Pressure on the likes of the Royal Academy to drop their links with big tobacco companies comes after BP ended its sponsorship of the Tate after 26 years following anger from environmental groups. The British Museum, National Portrait Gallery and other institutions have also been forced to defend themselves against claims that they accommodated the demands of the oil company, a major sponsor.
In a statement to Hopkinson, Will Dallimore, director of public engagement at the Royal Academy of Arts, said that JTI’s support had “indisputably helped the academy fulfil its endeavours to contribute to the artistic life of the country”.
A spokesman for the London Philharmonic said: “The LPO is grateful to JTI for its support and for providing our organisation with many platforms for us to make classical music more accessible and widen access to the arts.”
A spokesman for the British Museum said: “JTI supports an acquisition fund at the British Museum, which allows us to acquire objects for the museum’s modern Japanese collection. JTI have supported the Museum since 2010. The British Museum is grateful to JTI for their long-term support.”
A spokesman for JTI said: “It seems illogical that in a democratic society like the UK and at a time when funding for cultural and artistic institutions is under pressure, people would want to prevent a legitimate company like JTI from making a contribution to good causes.”

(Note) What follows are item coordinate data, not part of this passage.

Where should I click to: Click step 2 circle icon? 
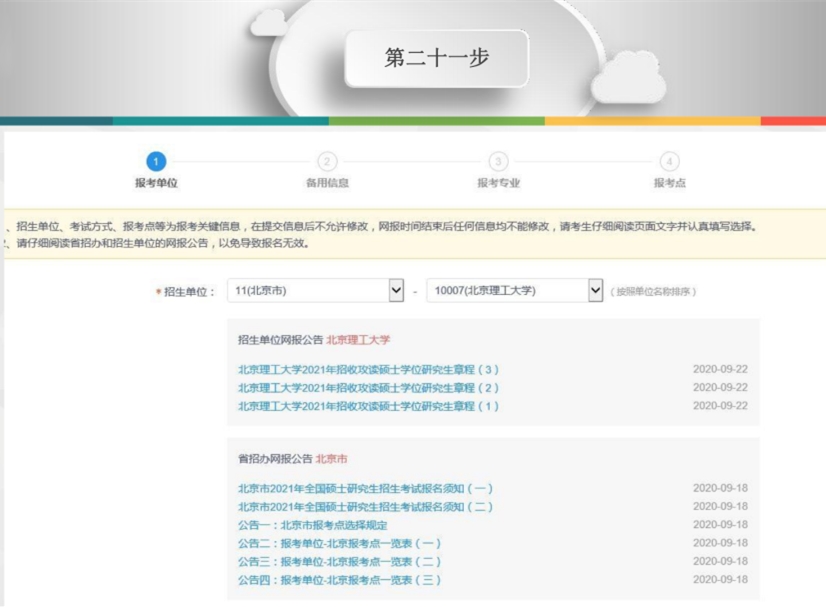[327, 162]
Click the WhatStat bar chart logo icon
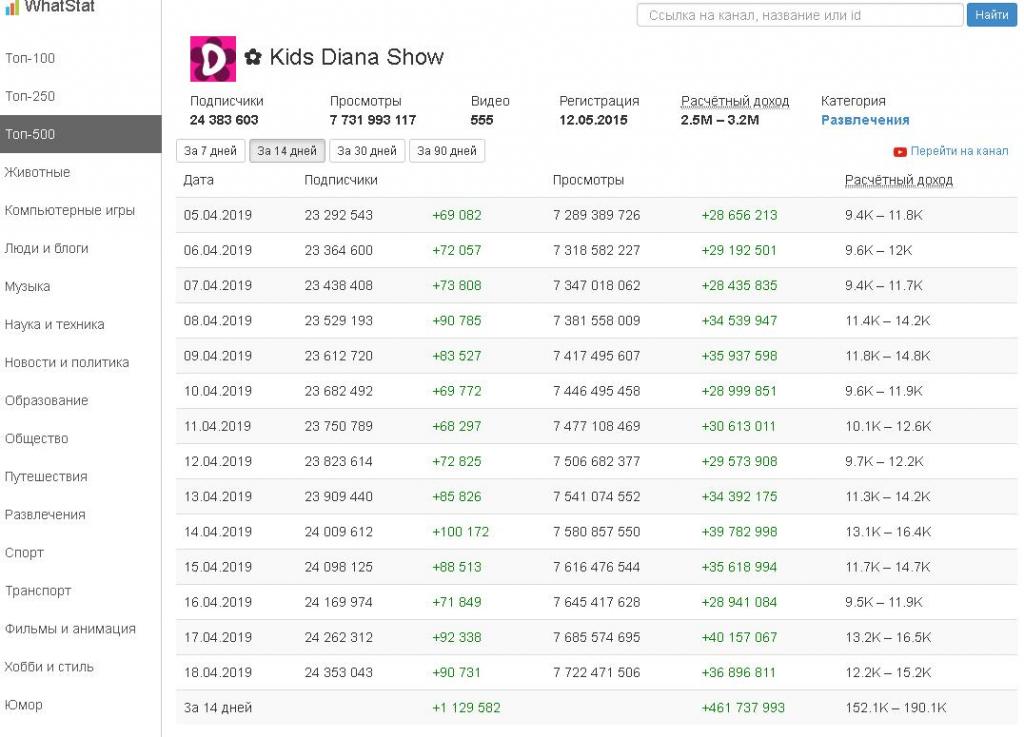The image size is (1024, 737). point(12,7)
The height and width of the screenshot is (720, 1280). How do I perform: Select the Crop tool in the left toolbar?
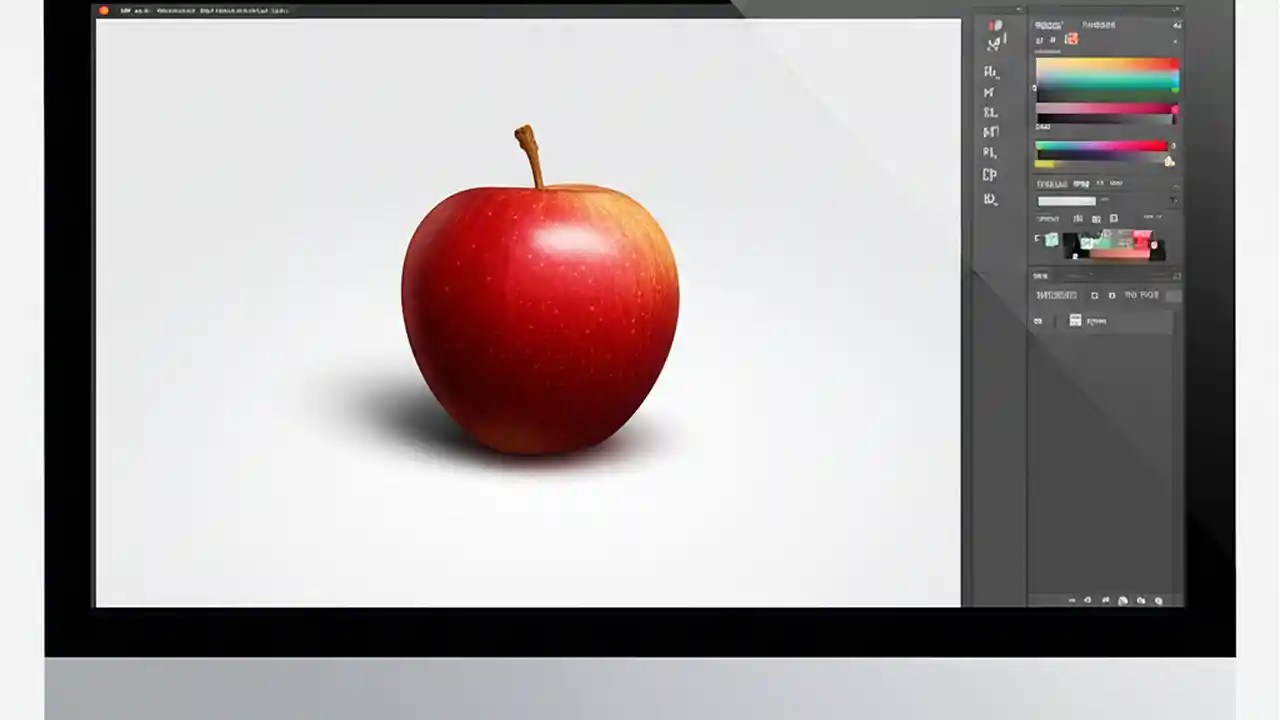click(x=990, y=132)
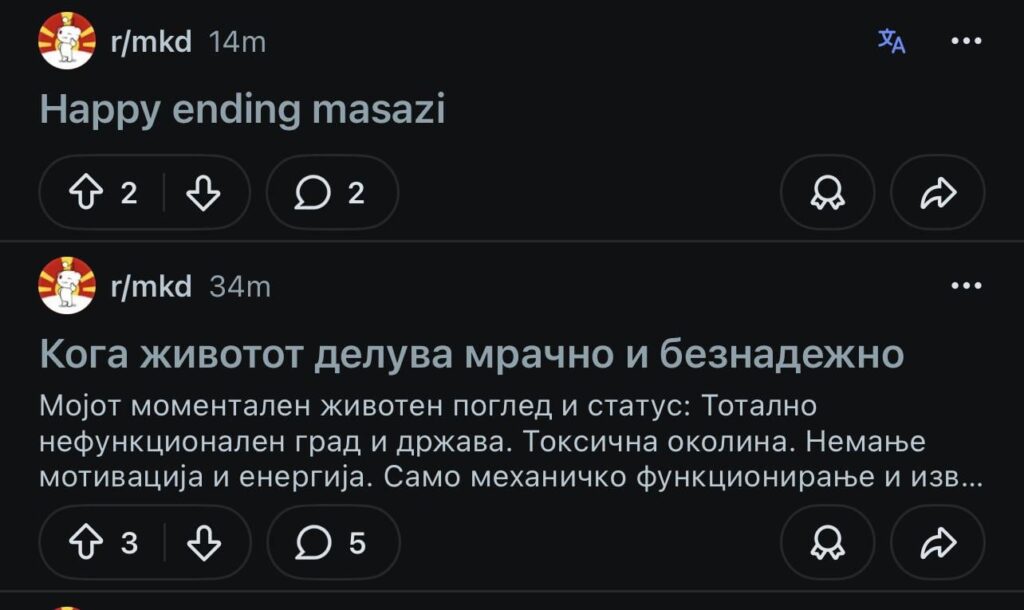The width and height of the screenshot is (1024, 610).
Task: Open comments on the second post
Action: [x=331, y=542]
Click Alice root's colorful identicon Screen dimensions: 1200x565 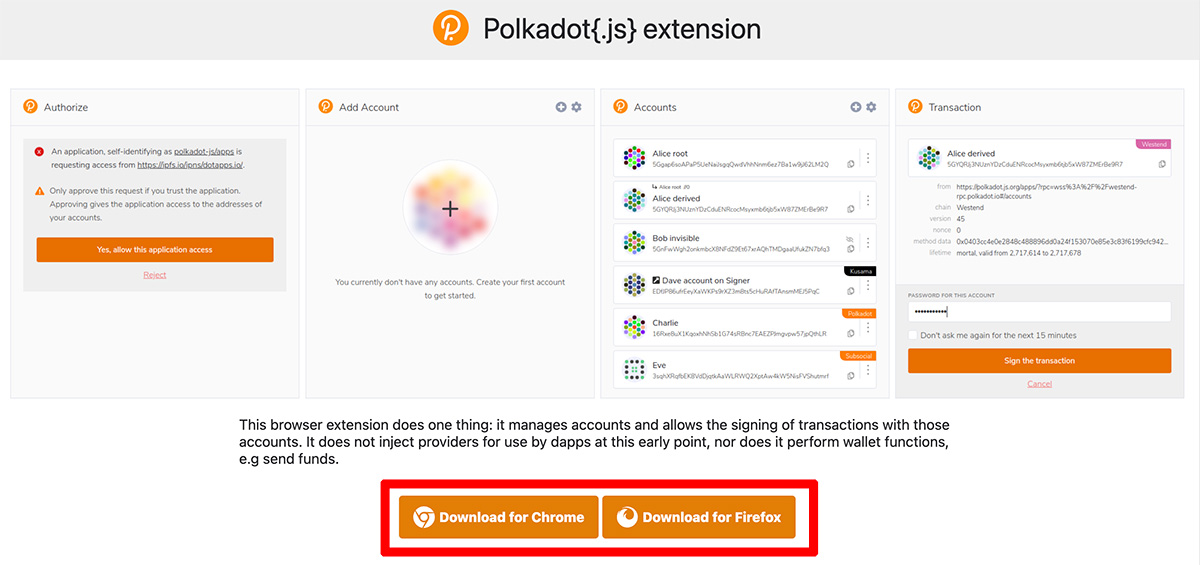click(633, 158)
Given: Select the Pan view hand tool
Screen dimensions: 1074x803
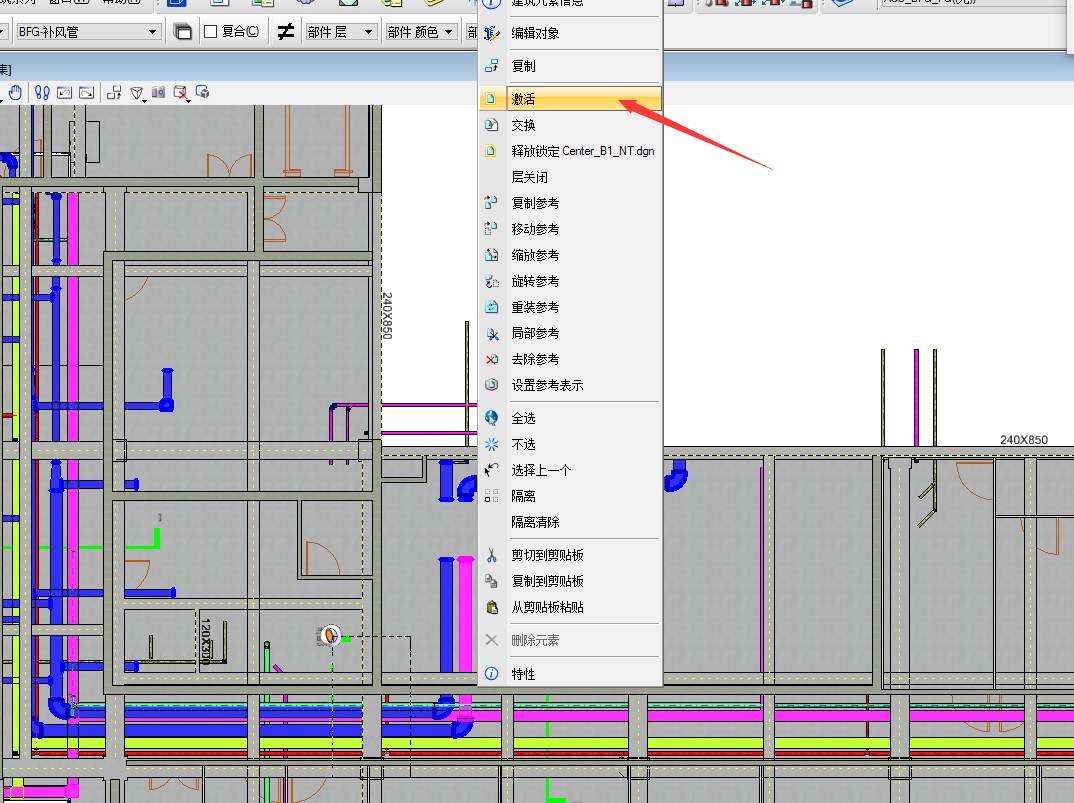Looking at the screenshot, I should pyautogui.click(x=15, y=93).
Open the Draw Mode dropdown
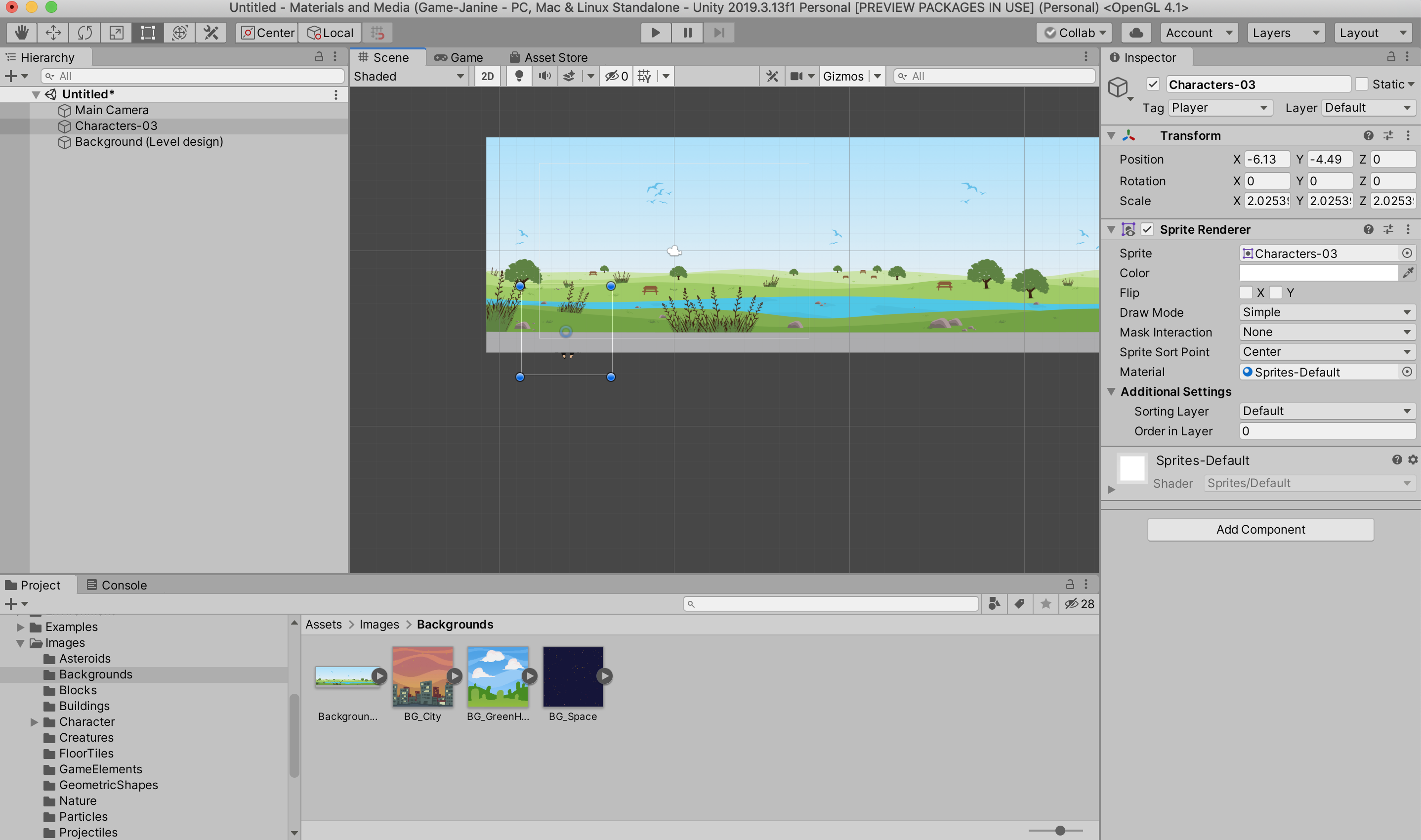 click(1326, 312)
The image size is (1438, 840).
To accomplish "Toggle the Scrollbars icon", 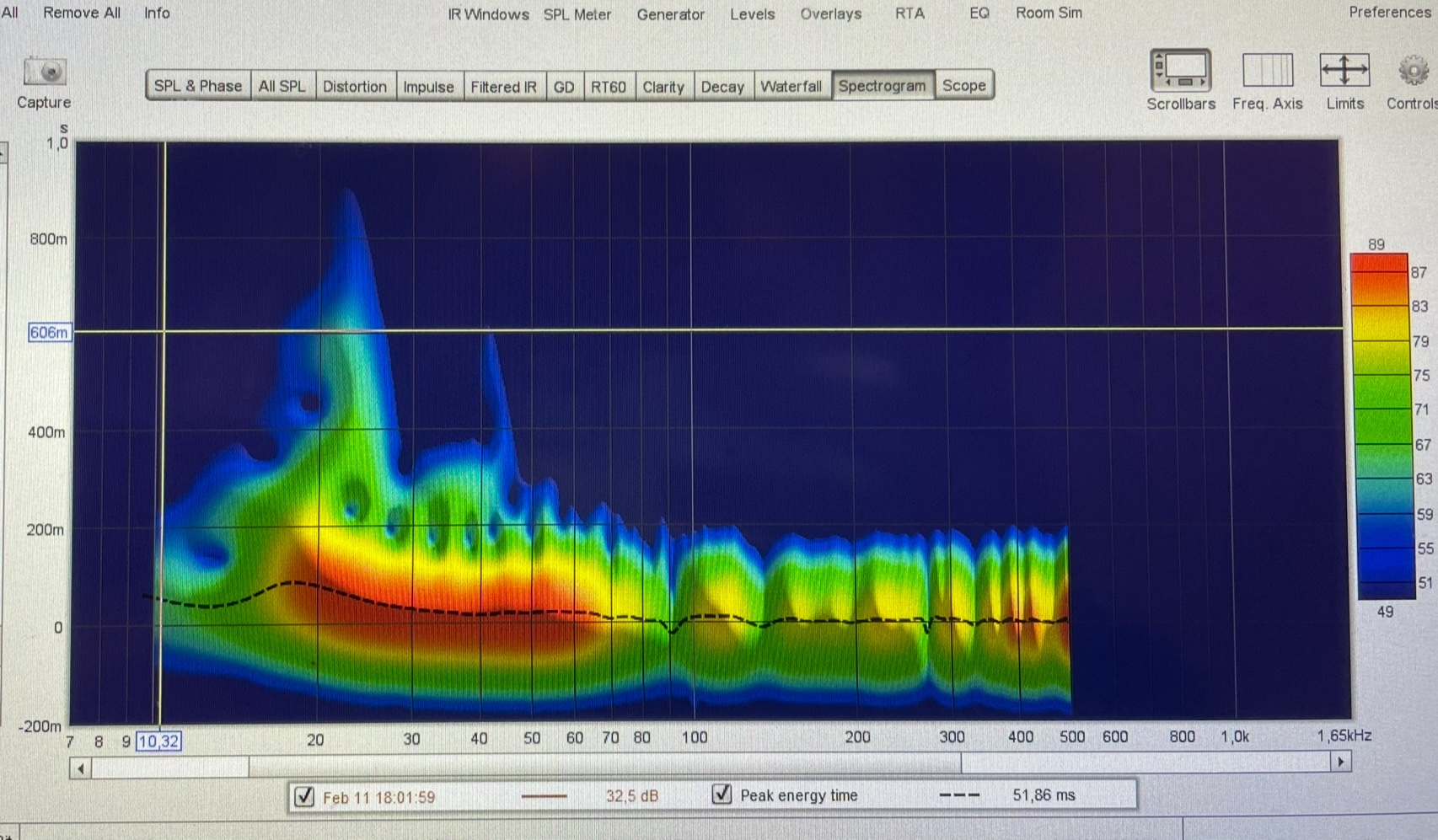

A British American Tobacco spokesman: “Like many other businesses we support art and cultural institutions throughout the UK through corporate memberships. The small amount of corporate memberships we have do not result in our brands being featured anywhere but simply provide the opportunity for our staff, customers and business partners to attend events, concerts and exhibitions alongside other corporate members.”
But Hopkinson suggested that the tobacco firms were using their support for the arts to retain key staff to give themselves a commercial advantage.
“In its annual report, British American Tobacco identifies the difficulty recruiting people because of the industry’s poor reputation, as a risk to its future profits,” Hopkinson said. “Arts sponsorship is one way that the tobacco industry can enable its own employees to deceive themselves about the true nature of what they are doing.”